ACTIVITY:
Among the records that follow, set down only the lines from the one containing "Informazioni sui cookie [tab] (408, 1232)" to the one containing "Sandals (222, 123)", both included, exactly.

DATA UNDER STUDY:
*** Begin section ***
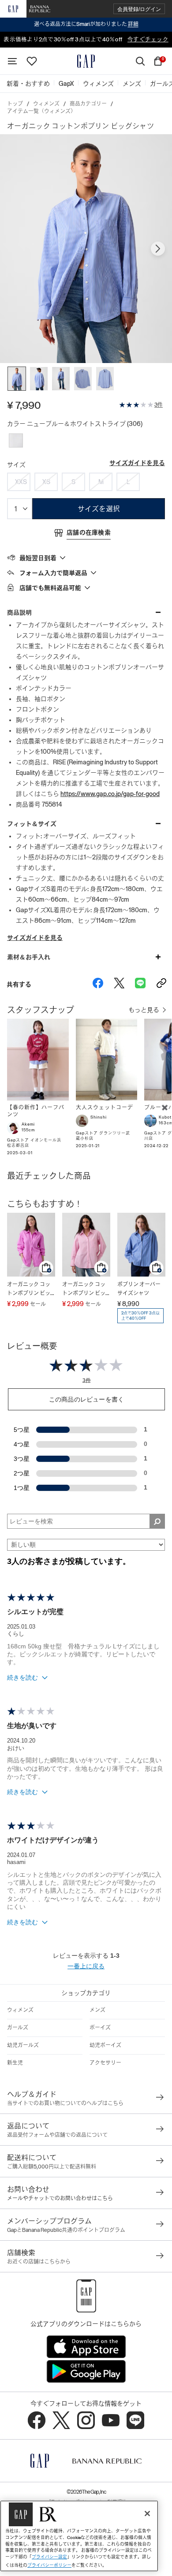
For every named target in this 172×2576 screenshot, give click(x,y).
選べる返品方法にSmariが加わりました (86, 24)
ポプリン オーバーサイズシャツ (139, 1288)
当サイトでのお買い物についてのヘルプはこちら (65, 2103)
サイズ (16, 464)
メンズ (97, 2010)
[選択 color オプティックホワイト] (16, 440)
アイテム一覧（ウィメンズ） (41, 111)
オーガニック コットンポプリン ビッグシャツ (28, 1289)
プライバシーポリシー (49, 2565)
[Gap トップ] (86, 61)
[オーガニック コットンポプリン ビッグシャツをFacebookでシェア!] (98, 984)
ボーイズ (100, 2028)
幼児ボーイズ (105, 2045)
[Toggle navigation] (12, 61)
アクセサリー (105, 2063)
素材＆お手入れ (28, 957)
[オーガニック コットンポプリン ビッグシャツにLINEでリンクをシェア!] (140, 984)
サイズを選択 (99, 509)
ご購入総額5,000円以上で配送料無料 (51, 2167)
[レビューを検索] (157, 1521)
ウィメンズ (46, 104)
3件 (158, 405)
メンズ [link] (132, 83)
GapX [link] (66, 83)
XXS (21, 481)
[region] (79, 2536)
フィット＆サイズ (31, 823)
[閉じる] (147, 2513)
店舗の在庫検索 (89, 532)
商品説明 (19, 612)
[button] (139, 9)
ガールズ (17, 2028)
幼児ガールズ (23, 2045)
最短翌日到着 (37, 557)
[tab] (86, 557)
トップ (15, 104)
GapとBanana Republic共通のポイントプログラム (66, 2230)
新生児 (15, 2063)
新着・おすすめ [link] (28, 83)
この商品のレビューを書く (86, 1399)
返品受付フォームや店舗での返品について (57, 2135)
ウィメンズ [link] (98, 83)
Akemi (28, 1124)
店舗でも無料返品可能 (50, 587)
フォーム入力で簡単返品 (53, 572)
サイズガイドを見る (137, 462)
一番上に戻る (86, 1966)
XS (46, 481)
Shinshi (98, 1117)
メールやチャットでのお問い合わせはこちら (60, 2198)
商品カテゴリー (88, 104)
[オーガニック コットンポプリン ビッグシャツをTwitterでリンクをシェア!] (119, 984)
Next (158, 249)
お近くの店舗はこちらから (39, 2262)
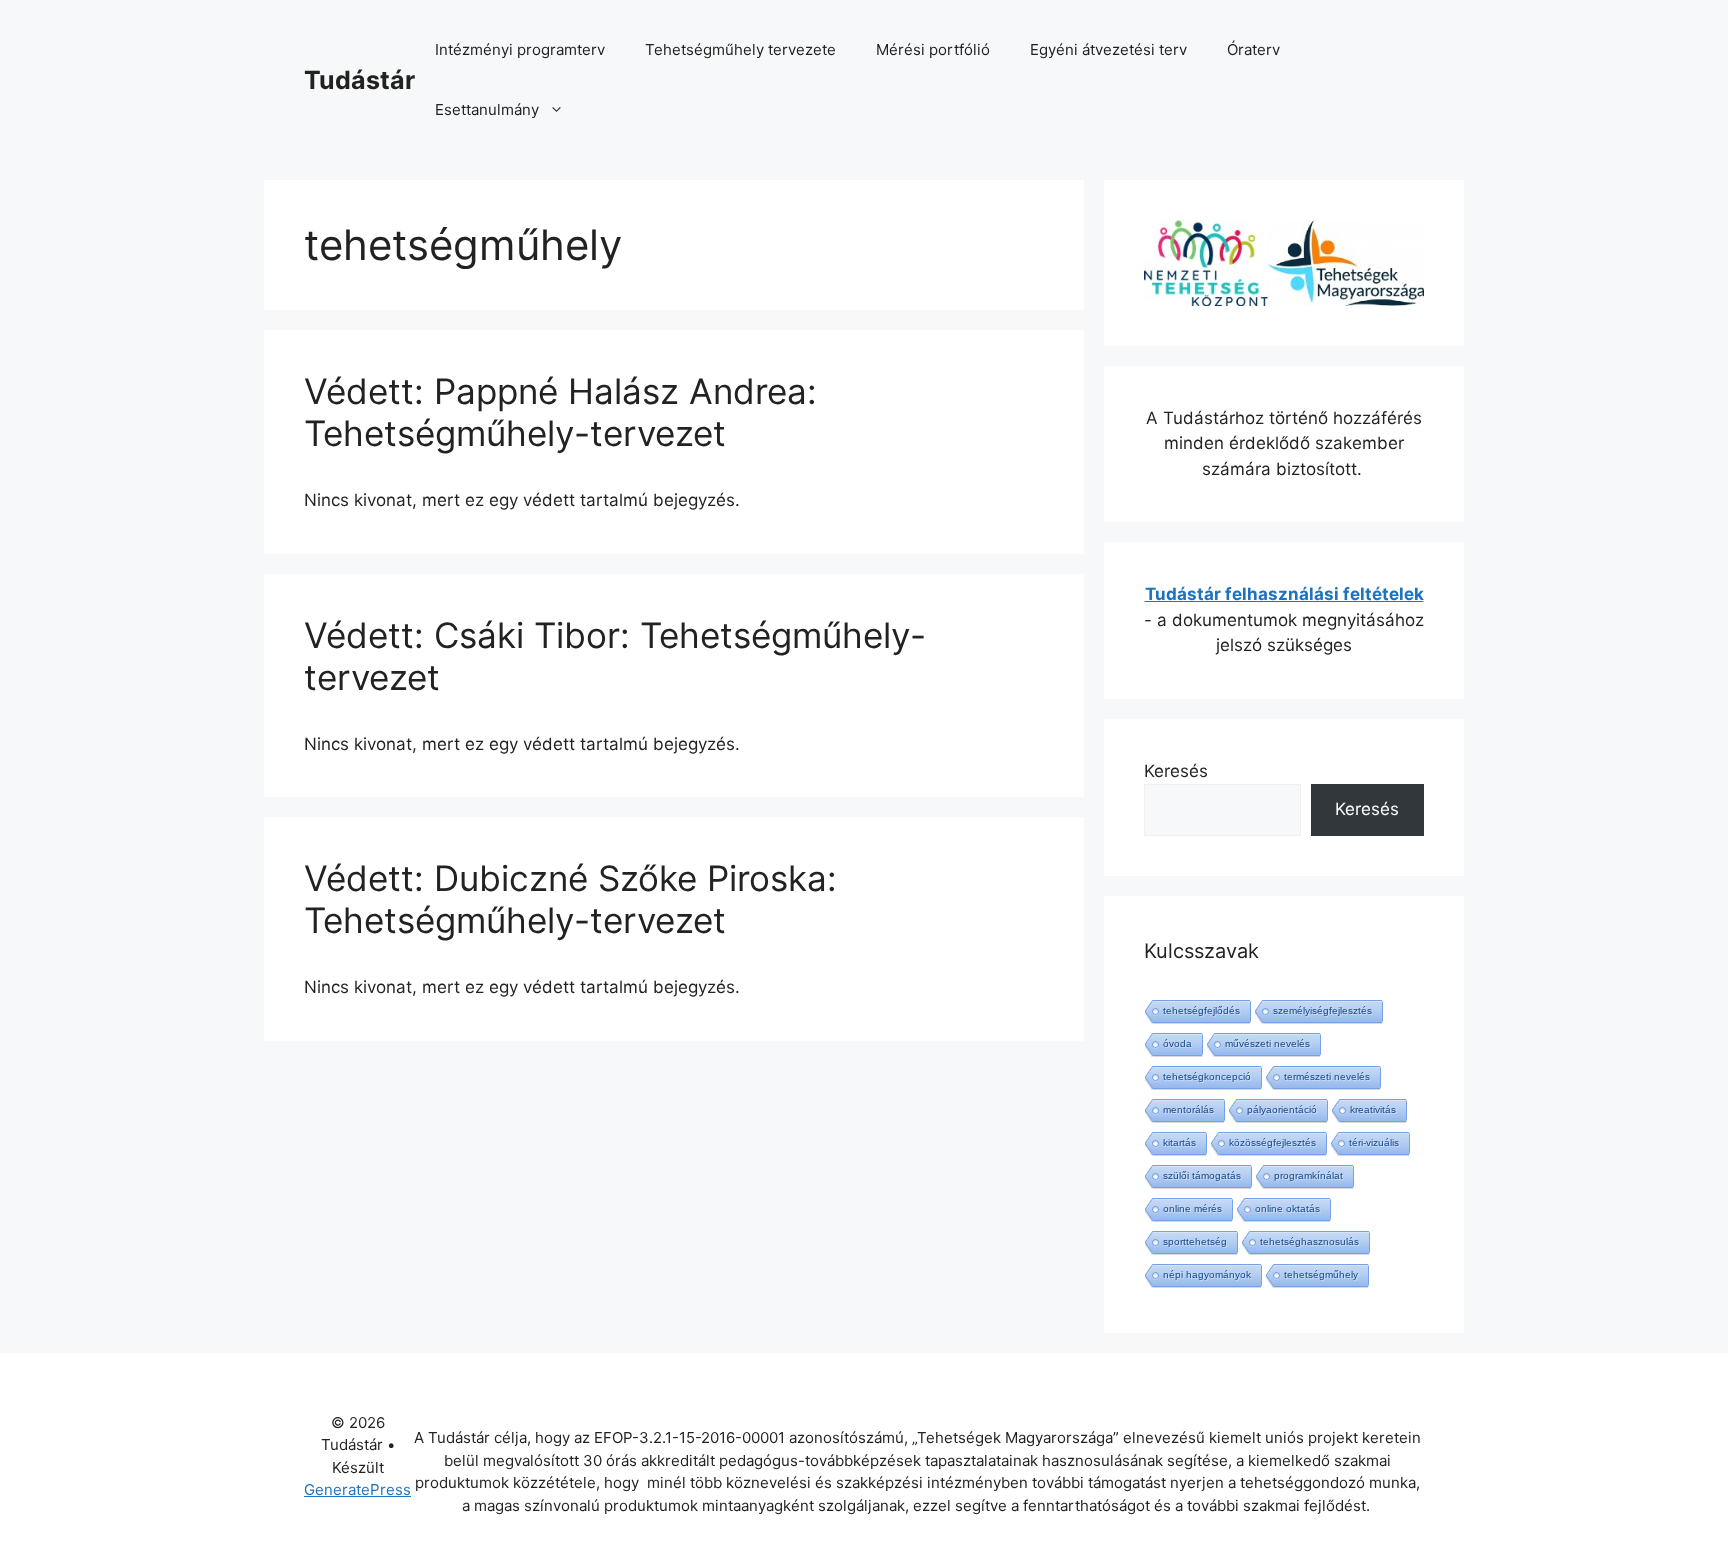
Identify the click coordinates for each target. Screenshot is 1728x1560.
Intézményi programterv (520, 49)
*** End section ***
*** Begin section ***
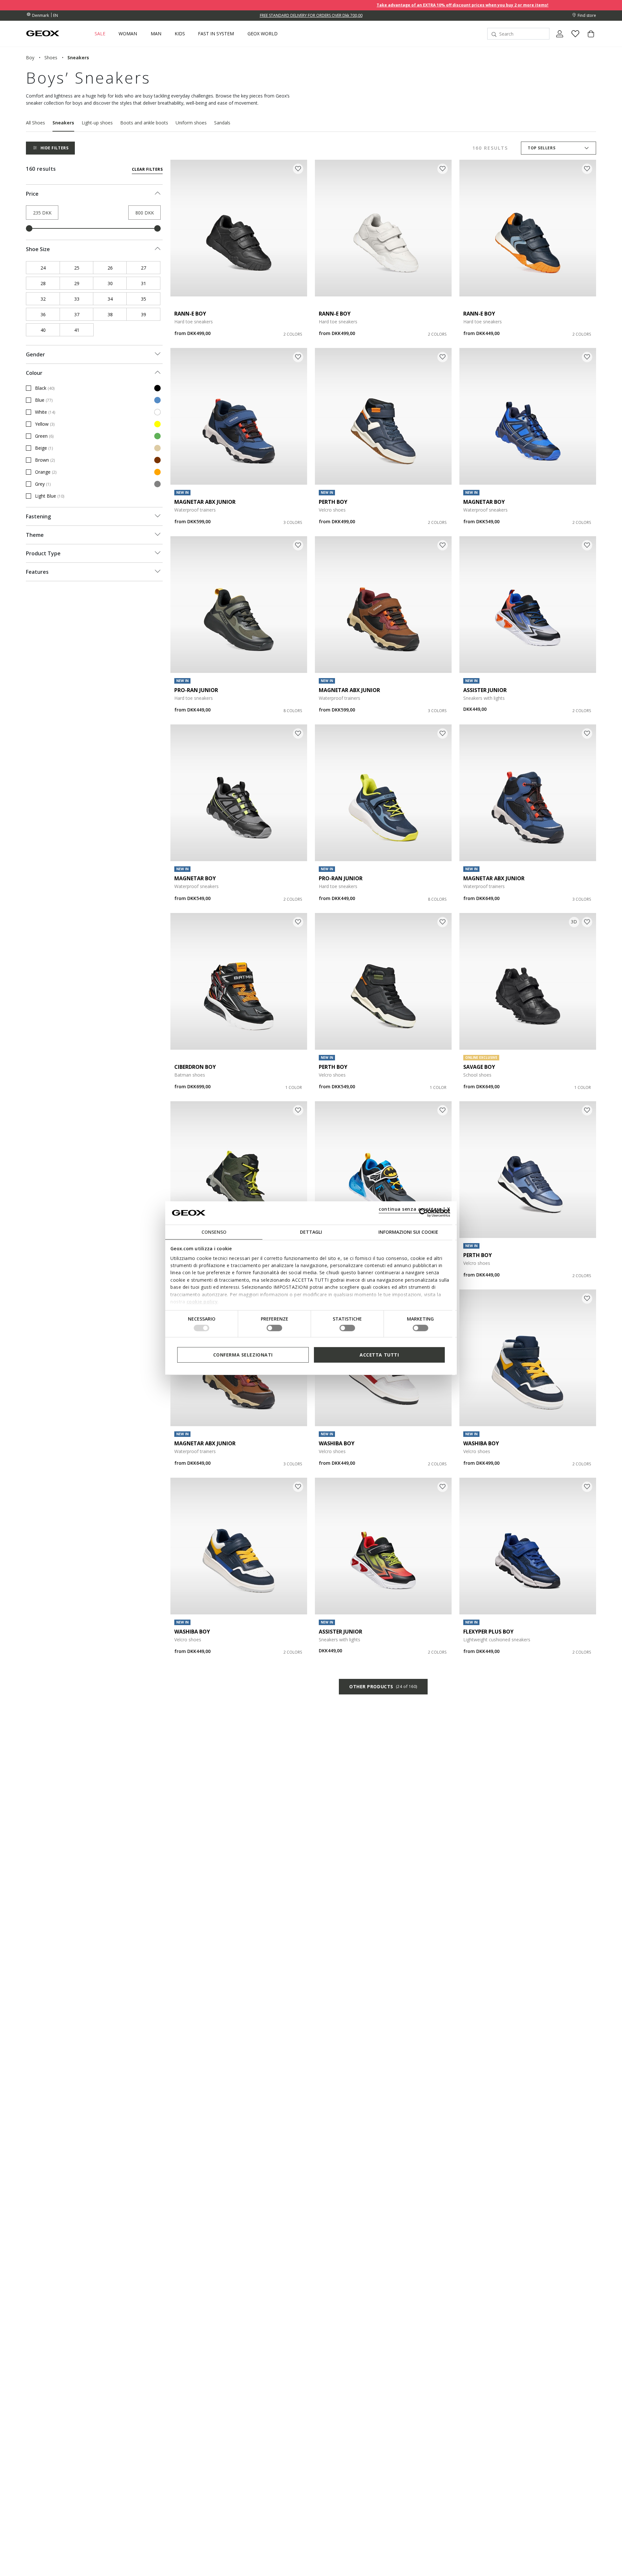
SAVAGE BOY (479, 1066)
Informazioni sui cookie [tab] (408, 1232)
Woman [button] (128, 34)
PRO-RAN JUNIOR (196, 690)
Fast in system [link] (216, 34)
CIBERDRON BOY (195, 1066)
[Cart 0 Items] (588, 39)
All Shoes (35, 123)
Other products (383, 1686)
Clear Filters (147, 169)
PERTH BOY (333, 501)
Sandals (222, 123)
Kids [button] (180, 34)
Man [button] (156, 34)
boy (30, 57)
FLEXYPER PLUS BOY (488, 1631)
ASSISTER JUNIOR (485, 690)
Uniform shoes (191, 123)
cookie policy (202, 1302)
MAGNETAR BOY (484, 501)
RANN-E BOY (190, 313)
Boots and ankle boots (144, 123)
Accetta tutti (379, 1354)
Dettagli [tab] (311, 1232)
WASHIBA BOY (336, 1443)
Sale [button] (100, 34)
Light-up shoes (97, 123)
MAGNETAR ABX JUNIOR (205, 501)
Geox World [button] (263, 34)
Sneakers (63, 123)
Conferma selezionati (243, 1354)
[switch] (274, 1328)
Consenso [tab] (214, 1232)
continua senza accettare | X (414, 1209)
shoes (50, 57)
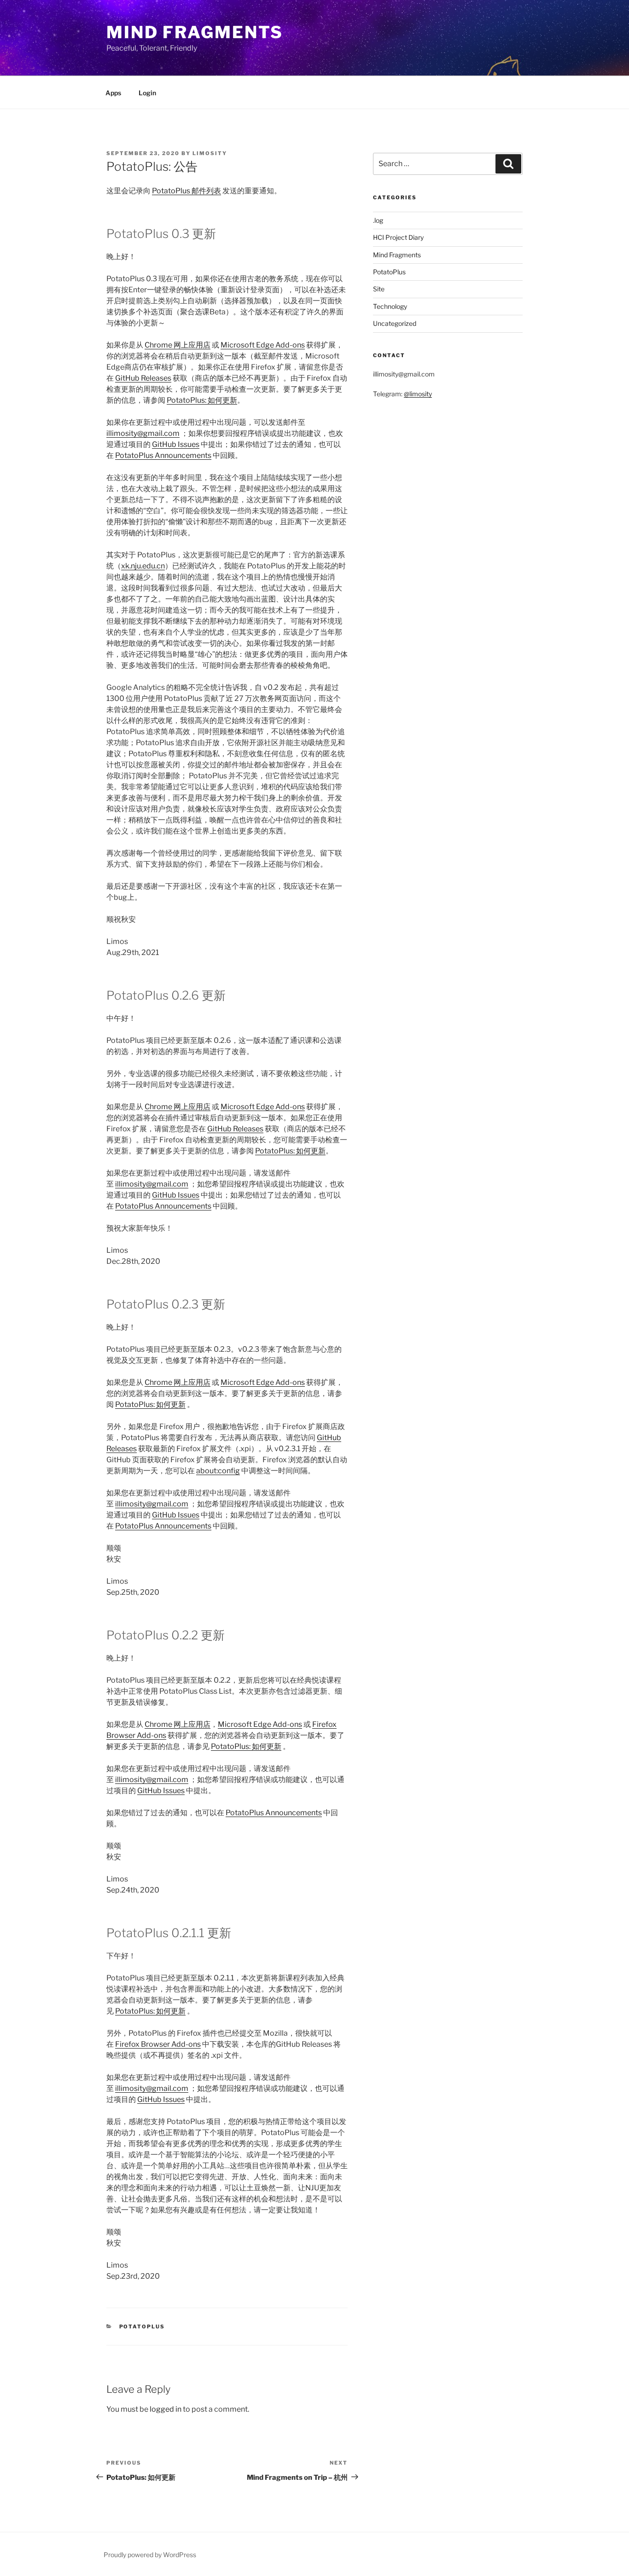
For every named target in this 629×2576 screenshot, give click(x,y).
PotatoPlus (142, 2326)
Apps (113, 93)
*** End section ***
RESPONSE:
Informazioni sui cookie [tab] (408, 1232)
Woman [button] (128, 34)
PRO-RAN JUNIOR (196, 690)
Fast in system [link] (216, 34)
CIBERDRON BOY (195, 1066)
[Cart 0 Items] (588, 39)
All Shoes (35, 123)
Other products (383, 1686)
Clear Filters (147, 169)
PERTH BOY (333, 501)
Sandals (222, 123)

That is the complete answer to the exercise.